The acid test of this statement would be to re-enact the 1940 campaign in France with Gamelin's forces replaced with the US forces of 1944, without the supporting air power. How far would Bradley/Patton be able to succeed where Weygand's counter strike never really got started?
What are the conditions that nullified Allied airpower?
Are you referring to the Fall of France in 1940 or to the historical Battle of the Bulge in late 1944?
In the Battle of the Bulge, aircraft of both sides were grounded by bad weather. Once the weather cleared, the Allies of course, were able to bring their air power to bear on the German ground forces. The Luftwaffe by that time no longer had the capability to do likewise, or to protect their ground forces defensively. The Luftwaffe shot their bolt on January 1st 1945 during Operation Bodenplatte (air strikes against Allied air fields and radar stations on the continent) and the Luftwaffe's tactical air capability virtually ceased to exist completely.
During the Fall of France, the Luftwaffe was able to establish air superiority by virtue of superior skill levels of their fighter pilots, superior air combat tactics, and a vastly superior fighter aircraft in the Messerschmidt BF-109E. The German fighter pilots had much more combat experience dating back to their experience in the Spanish Civil War. There they had developed the more modern tactics of the leader wingman element and the finger four formation. The Allies' tactics were very much behind the times at that time. It wasn't until during the Battle of Britain that the RAF started copying the German tactics.
The only Allied fighter available that could match the 109E was the Spitfire MkII. However, RAF Fighter Command was not about to risk losing their Spitfires over the continent either in air combat with more experienced German fighter pilots, or on the ground.

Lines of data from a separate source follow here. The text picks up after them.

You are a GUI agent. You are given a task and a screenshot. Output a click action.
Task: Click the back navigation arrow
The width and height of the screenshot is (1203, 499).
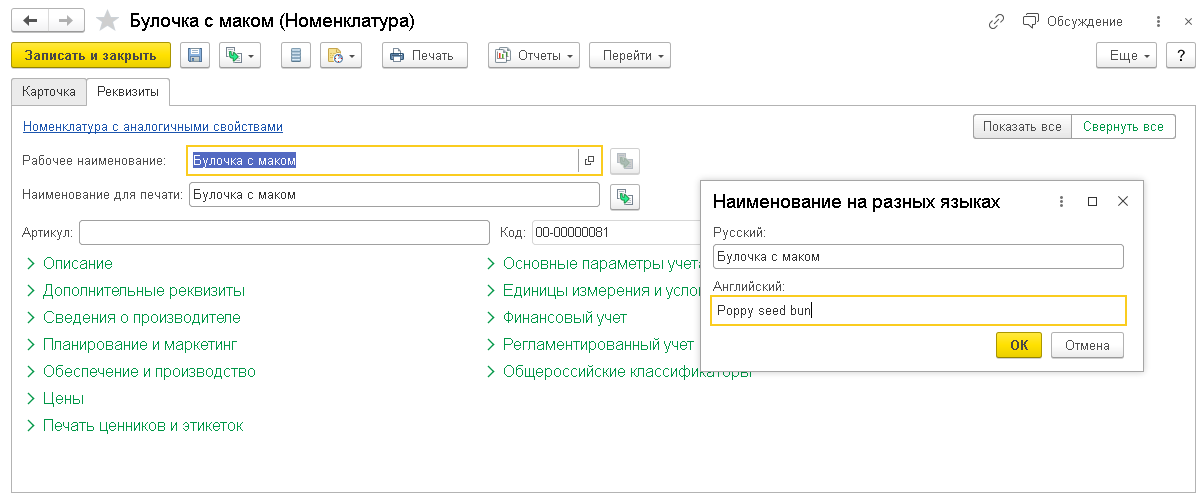pos(31,21)
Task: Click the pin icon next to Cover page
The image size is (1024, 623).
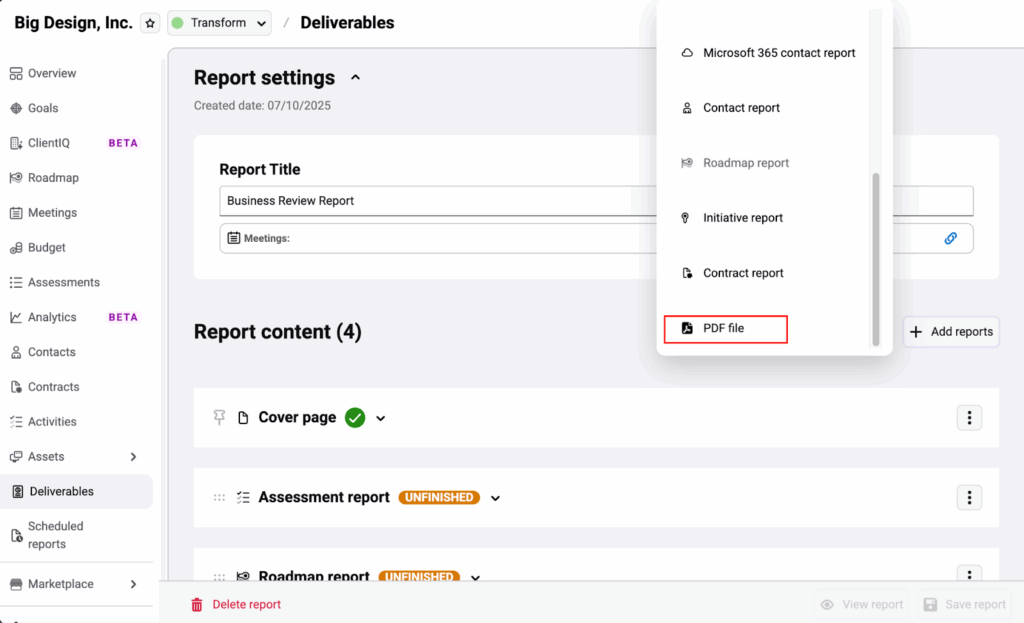Action: pyautogui.click(x=219, y=417)
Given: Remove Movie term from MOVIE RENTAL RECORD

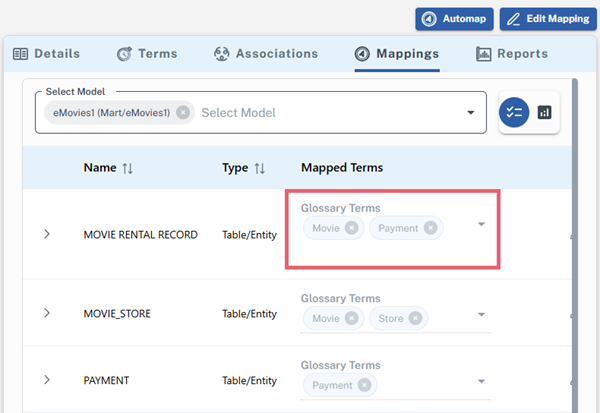Looking at the screenshot, I should pyautogui.click(x=351, y=228).
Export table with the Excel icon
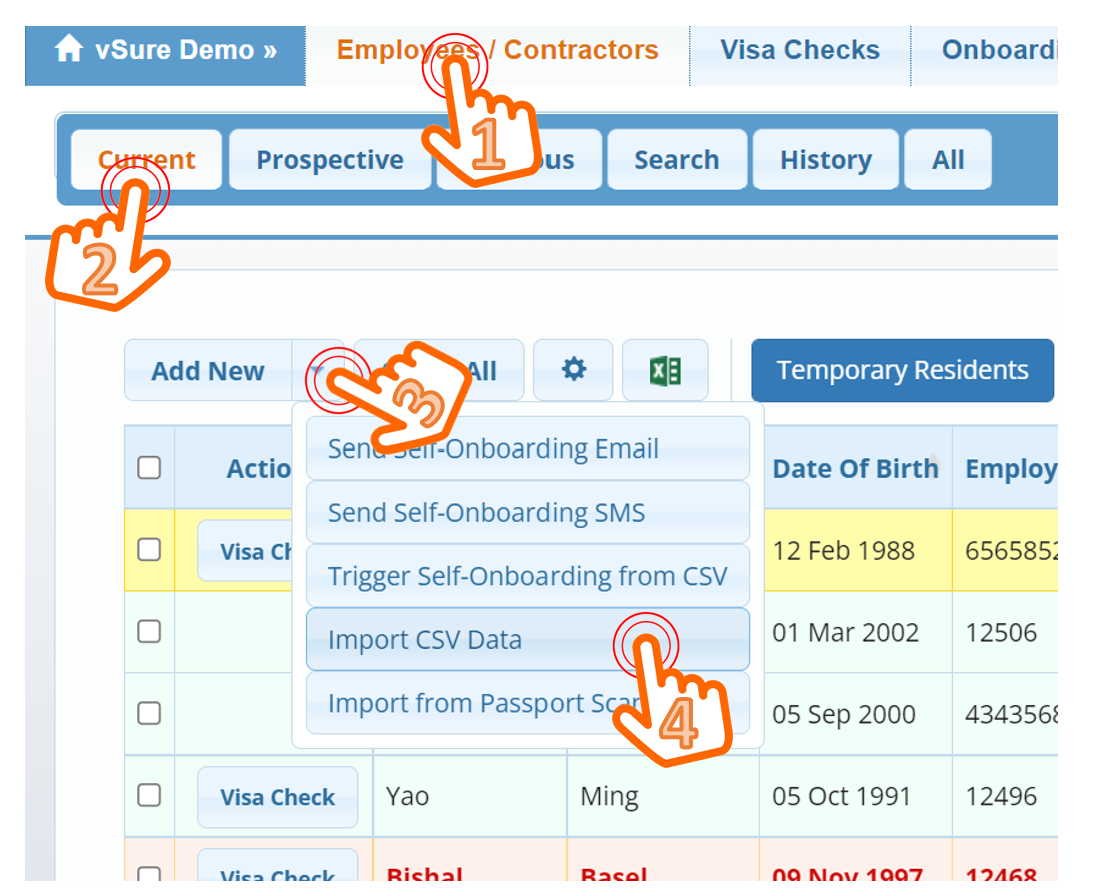This screenshot has width=1096, height=896. click(665, 371)
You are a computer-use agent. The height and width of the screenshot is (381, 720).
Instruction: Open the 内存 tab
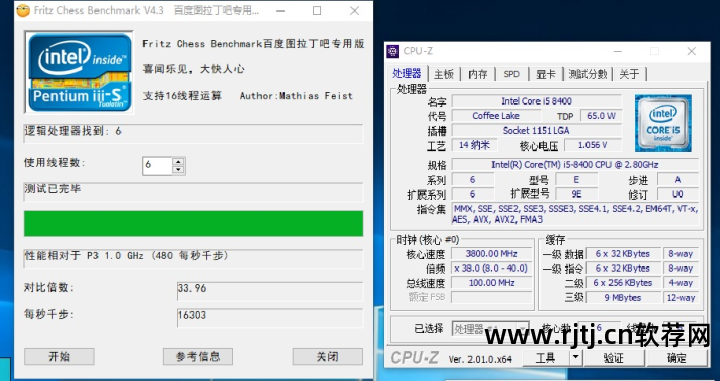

The Allied air forces had no radar coverage there, but the Germans did.
The Allies greatly out numbered the Luftwaffe. Indeed the French Air Force alone out numbered the Luftwaffe. However, the French fighter aircraft were no match to the BF-109E. On paper the new Dewoitine D520 could, but there was only one squadron in operation. The most numerous French fighter was the MS406, but it was about 100 mph slower than the 109. Another new French fighter, the MB152, turned out to be an engineering disaster and was grounded for safety reasons. The best French fighter they had in numbers was the American Curtis Hawk (P-36). It was pretty much the same aircraft as the more famous P-40 Kittyhawk or Tomahawk (later used by the Flying Tigers in China and by the RAF in North Africa), but it used a less powerful, small, radial engine, instead of the P-40's inline Allison V-1710 engine. It was inferior to the 109E.
The Dutch had excellent aircraft, designed by Fokker, but they were in such few numbers that they were not a factor.
Having established air superiority, the Luftwaffe could support their ground forces (which the Luftwaffe was designed to do) and use their air power against Allied ground forces. Successful mechanized warfare is absolutely dependent on close air support and air superiority.